#### [Stored dataset items]

((

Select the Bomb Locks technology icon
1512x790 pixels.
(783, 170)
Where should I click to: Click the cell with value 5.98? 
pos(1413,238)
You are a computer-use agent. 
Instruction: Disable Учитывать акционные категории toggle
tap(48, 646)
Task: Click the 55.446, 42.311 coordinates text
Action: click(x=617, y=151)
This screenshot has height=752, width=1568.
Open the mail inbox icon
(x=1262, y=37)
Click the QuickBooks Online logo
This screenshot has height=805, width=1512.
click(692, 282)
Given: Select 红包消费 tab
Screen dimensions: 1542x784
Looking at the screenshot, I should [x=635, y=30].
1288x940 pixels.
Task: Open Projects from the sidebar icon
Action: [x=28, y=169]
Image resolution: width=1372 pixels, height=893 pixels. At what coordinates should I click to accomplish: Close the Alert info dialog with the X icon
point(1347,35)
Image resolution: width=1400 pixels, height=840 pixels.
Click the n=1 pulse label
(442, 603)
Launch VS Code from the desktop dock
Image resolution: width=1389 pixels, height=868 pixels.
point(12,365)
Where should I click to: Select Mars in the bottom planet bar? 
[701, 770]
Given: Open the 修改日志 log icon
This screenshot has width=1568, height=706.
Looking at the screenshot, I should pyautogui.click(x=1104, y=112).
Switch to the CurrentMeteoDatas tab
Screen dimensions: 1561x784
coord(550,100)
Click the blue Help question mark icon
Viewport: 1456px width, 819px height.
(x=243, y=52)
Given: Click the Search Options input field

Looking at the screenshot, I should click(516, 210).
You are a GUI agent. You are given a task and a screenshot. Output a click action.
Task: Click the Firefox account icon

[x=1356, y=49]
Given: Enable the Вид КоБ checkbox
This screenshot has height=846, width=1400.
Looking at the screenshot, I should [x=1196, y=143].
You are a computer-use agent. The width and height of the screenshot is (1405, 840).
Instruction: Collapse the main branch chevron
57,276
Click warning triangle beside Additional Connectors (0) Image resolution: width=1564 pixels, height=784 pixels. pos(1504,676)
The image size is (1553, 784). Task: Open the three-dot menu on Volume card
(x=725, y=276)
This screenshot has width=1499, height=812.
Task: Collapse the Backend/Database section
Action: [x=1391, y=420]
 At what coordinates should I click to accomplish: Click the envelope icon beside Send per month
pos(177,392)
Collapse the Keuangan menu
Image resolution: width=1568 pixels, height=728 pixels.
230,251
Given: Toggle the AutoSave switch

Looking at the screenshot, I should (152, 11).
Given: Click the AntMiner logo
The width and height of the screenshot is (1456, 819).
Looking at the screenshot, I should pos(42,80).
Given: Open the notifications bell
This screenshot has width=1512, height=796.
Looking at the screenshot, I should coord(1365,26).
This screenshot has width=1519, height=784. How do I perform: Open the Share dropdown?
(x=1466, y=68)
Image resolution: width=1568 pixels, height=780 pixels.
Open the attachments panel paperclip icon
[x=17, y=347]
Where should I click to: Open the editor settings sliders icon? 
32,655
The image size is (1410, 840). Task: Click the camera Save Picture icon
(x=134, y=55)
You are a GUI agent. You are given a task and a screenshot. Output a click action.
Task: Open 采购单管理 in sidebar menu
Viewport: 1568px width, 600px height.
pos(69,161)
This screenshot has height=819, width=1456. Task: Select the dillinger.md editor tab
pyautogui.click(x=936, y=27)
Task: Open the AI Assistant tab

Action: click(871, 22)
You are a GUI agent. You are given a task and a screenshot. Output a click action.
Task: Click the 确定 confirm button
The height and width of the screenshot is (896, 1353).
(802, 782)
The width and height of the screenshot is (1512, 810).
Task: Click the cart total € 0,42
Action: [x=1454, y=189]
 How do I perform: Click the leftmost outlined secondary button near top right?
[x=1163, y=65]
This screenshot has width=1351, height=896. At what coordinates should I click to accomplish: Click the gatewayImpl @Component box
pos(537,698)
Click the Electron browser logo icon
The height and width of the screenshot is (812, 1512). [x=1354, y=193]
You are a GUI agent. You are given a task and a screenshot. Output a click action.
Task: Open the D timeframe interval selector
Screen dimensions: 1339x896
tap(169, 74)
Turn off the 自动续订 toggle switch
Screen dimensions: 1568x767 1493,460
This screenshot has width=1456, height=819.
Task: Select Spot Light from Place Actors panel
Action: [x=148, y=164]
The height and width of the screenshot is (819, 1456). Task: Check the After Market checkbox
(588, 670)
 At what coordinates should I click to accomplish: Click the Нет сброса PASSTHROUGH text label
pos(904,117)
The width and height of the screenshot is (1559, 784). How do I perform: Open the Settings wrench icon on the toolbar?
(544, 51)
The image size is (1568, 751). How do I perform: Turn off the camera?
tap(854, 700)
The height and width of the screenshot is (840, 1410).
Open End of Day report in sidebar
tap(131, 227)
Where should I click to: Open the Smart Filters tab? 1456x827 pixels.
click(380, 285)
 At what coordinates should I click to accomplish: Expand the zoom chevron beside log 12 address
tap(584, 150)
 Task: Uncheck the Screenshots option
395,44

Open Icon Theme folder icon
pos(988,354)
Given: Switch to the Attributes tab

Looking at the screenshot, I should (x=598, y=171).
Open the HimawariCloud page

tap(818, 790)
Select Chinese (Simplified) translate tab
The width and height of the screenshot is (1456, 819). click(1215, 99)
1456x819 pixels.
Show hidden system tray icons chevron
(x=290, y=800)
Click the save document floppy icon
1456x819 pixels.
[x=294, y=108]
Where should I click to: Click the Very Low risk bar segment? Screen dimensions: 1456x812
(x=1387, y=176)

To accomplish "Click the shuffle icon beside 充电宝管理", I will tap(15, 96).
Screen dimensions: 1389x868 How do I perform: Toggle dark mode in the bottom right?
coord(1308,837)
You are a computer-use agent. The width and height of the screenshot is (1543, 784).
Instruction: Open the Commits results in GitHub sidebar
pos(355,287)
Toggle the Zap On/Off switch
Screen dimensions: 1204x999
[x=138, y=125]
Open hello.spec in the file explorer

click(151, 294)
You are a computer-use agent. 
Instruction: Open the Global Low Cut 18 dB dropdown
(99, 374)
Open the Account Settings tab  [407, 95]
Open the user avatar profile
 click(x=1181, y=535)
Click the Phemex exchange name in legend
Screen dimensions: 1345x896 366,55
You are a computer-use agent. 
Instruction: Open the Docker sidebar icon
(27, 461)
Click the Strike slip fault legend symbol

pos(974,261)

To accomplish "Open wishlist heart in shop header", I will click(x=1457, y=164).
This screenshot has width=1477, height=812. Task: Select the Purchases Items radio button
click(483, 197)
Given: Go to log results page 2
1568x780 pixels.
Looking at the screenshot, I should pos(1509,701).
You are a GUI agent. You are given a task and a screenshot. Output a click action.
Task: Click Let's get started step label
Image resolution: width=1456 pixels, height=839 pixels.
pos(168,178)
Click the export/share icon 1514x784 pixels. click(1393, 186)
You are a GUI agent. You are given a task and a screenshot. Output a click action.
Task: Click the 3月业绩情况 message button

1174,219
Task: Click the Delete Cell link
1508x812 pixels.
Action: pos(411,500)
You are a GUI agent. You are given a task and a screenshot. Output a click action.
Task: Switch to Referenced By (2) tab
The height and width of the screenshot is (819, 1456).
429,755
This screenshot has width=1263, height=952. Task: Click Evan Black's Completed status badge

))

#### [HOW TO COMPLETE THIS TASK]
The entries above hold the needed span. Transcribe exactly the lines from the one with "Instruction: Disable Учитывать" to the one with "Click warning triangle", both included.

#### [RESULT BELOW]
Instruction: Disable Учитывать акционные категории toggle
tap(48, 646)
Task: Click the 55.446, 42.311 coordinates text
Action: click(x=617, y=151)
This screenshot has height=752, width=1568.
Open the mail inbox icon
(x=1262, y=37)
Click the QuickBooks Online logo
This screenshot has height=805, width=1512.
click(692, 282)
Given: Select 红包消费 tab
Screen dimensions: 1542x784
Looking at the screenshot, I should [x=635, y=30].
1288x940 pixels.
Task: Open Projects from the sidebar icon
Action: [x=28, y=169]
Image resolution: width=1372 pixels, height=893 pixels. At what coordinates should I click to accomplish: Close the Alert info dialog with the X icon
point(1347,35)
Image resolution: width=1400 pixels, height=840 pixels.
Click the n=1 pulse label
(442, 603)
Launch VS Code from the desktop dock
Image resolution: width=1389 pixels, height=868 pixels.
point(12,365)
Where should I click to: Select Mars in the bottom planet bar? 
[701, 770]
Given: Open the 修改日志 log icon
This screenshot has width=1568, height=706.
Looking at the screenshot, I should pyautogui.click(x=1104, y=112).
Switch to the CurrentMeteoDatas tab
Screen dimensions: 1561x784
coord(550,100)
Click the blue Help question mark icon
Viewport: 1456px width, 819px height.
(x=243, y=52)
Given: Click the Search Options input field

Looking at the screenshot, I should click(516, 210).
You are a GUI agent. You are given a task and a screenshot. Output a click action.
Task: Click the Firefox account icon

[x=1356, y=49]
Given: Enable the Вид КоБ checkbox
This screenshot has height=846, width=1400.
Looking at the screenshot, I should [x=1196, y=143].
You are a computer-use agent. The width and height of the screenshot is (1405, 840).
Instruction: Collapse the main branch chevron
57,276
Click warning triangle beside Additional Connectors (0) Image resolution: width=1564 pixels, height=784 pixels. pos(1504,676)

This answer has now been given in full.